Le groupe de scientifiques remarque que « certains risques potentiels apparaissent de façon récurrente dans ces études de cas ». « Il s’agit notamment des risques liés à une modification inattendue de la composition de la plante pouvant générer des problèmes nutritionnels, d’allergénicité ou de toxicité, ou de risques environnementaux à moyen et long termes, comme le risque de flux de gènes édités vers des populations sauvages ou cultivées compatibles », lit-on dans l’avis de l’Anses.
Les experts attirent l’attention sur le fait que la grande diversité des plantes qu’il est possible de modifier grâce aux NGT pourrait accroître les risques de transferts de gènes modifiés à d’autres espèces. Ils notent aussi le risque de voir bouleversées les interactions entre animaux et plantes NGT, notamment avec les insectes pollinisateurs. En revanche, lorsque Crispr-Cas9 est utilisé pour répliquer des caractéristiques connues, en agissant sur un ou quelques gènes bien décrits, aucun risque nouveau pour la santé ou l’environnement n’est identifié.
La question des droits de propriété intellectuelle
L’Anses propose ainsi un schéma d’évaluation original des risques de ces nouvelles cultures, au cas par cas, en fonction des modifications apportées, des éventuels effets hors cibles détectés, de la nature des plantes modifiées, etc.
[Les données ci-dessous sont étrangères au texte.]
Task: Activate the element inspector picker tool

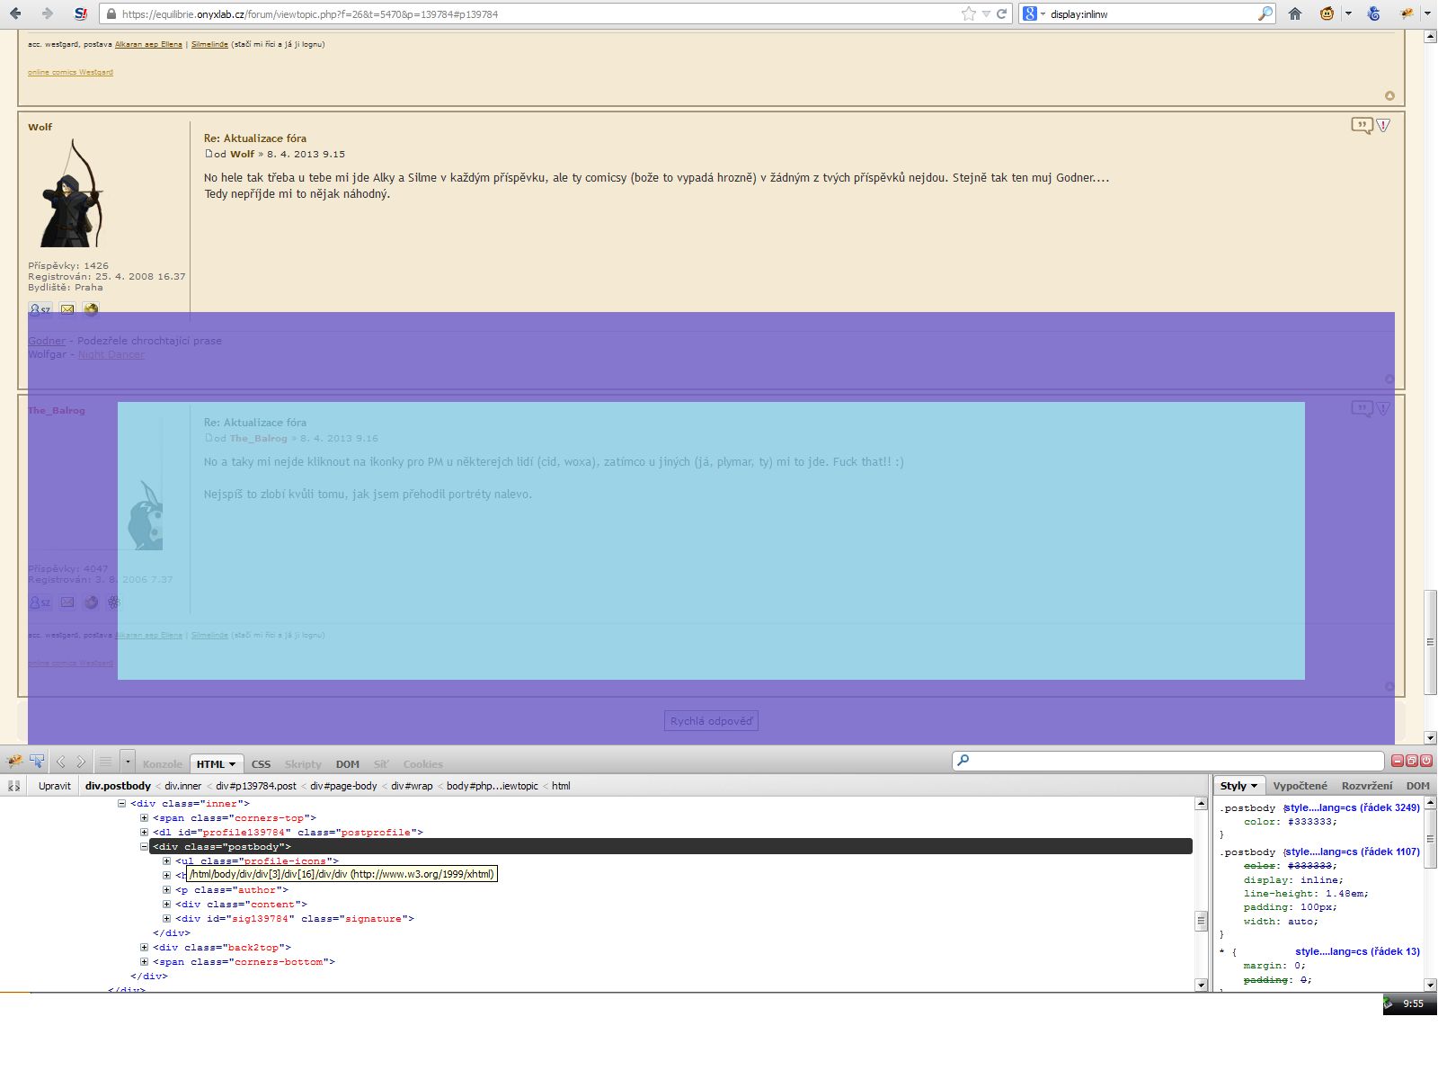Action: click(x=37, y=762)
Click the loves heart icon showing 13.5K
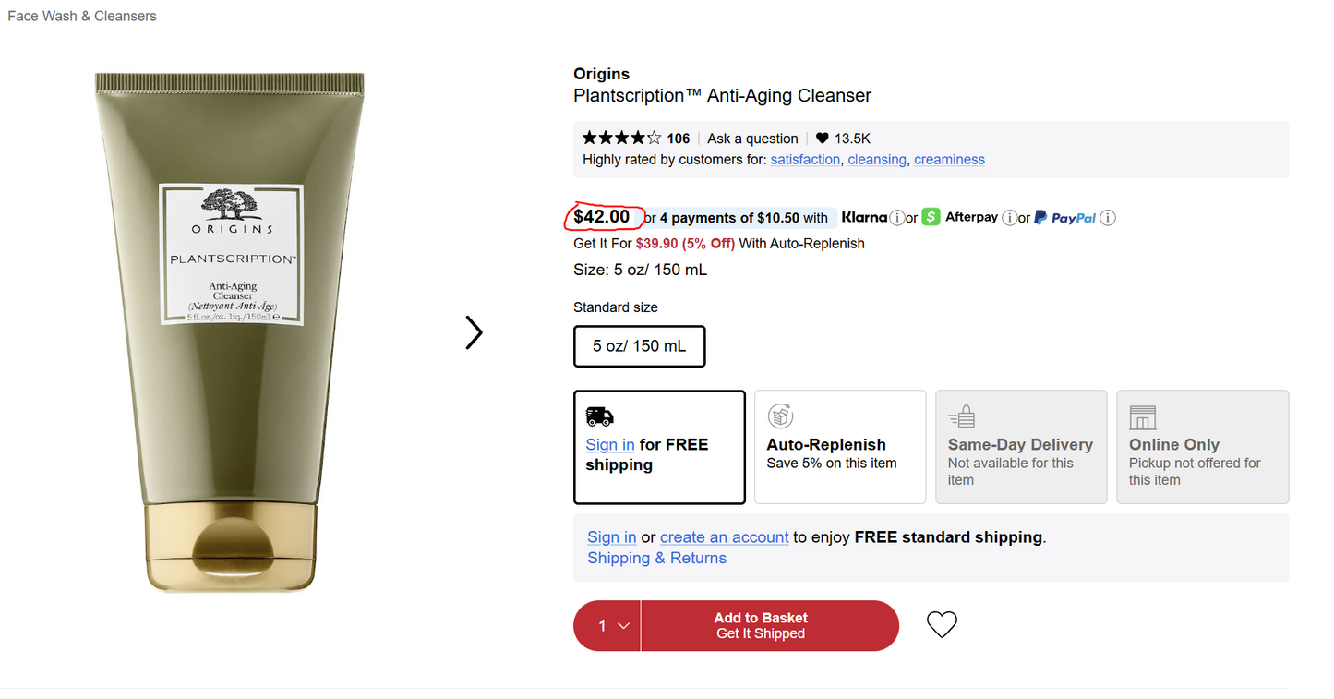 pos(821,138)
L’agence dit « partager le constat des experts » selon lequel « certains risques identifiés [pour les plantes NGT] sont similaires à ceux déjà identifiés pour les [premiers OGM], mais que l’exposition à ces risques pourrait augmenter en fonction du développement du recours [aux NGT] et de l’ampleur du marché de ces plantes, d’autant que des travaux sur des plantes de large diffusion [fruits, légumes, etc...], aujourd’hui non concernées par la transgenèse, sont engagés ».
L’autre grand volet de l’expertise porte sur les impacts socio-économiques de ces NGT. Les experts soulignent l’importance d’« une adaptation du cadre réglementaire actuel en matière de droit de propriété intellectuelle » sur les plantes NGT. Selon la nature de ces droits (brevets, etc.), l’adoption des NGT pourrait induire des « déséquilibres entre acteurs économiques en matière de partage de la valeur ». « L’impact du développement des plantes issues de NGT sur la concentration du secteur de la sélection variétale et des semences est un enjeu majeur vis-à-vis duquel la puissance publique devrait être vigilante », précise l’avis.
« Les filières dépendantes des importations comme celles de la tomate ou de la carotte pourraient être incitées à utiliser des variétés issues de NGT pour gagner en compétitivité, lit-on encore dans l’avis. Quant aux filières avec un poids important dans le solde commercial de la France comme celles du blé tendre et de la vigne, l’introduction de plantes ou produits issus de NGT pourrait leur permettre de maintenir leurs parts de marché, voire d’en gagner. » Les experts notent toutefois que chaque filière serait impactée différemment par l’introduction des NGT en Europe, notamment en raison de « potentielles difficultés » de coexistence entre filières NGT, conventionnelle et biologique.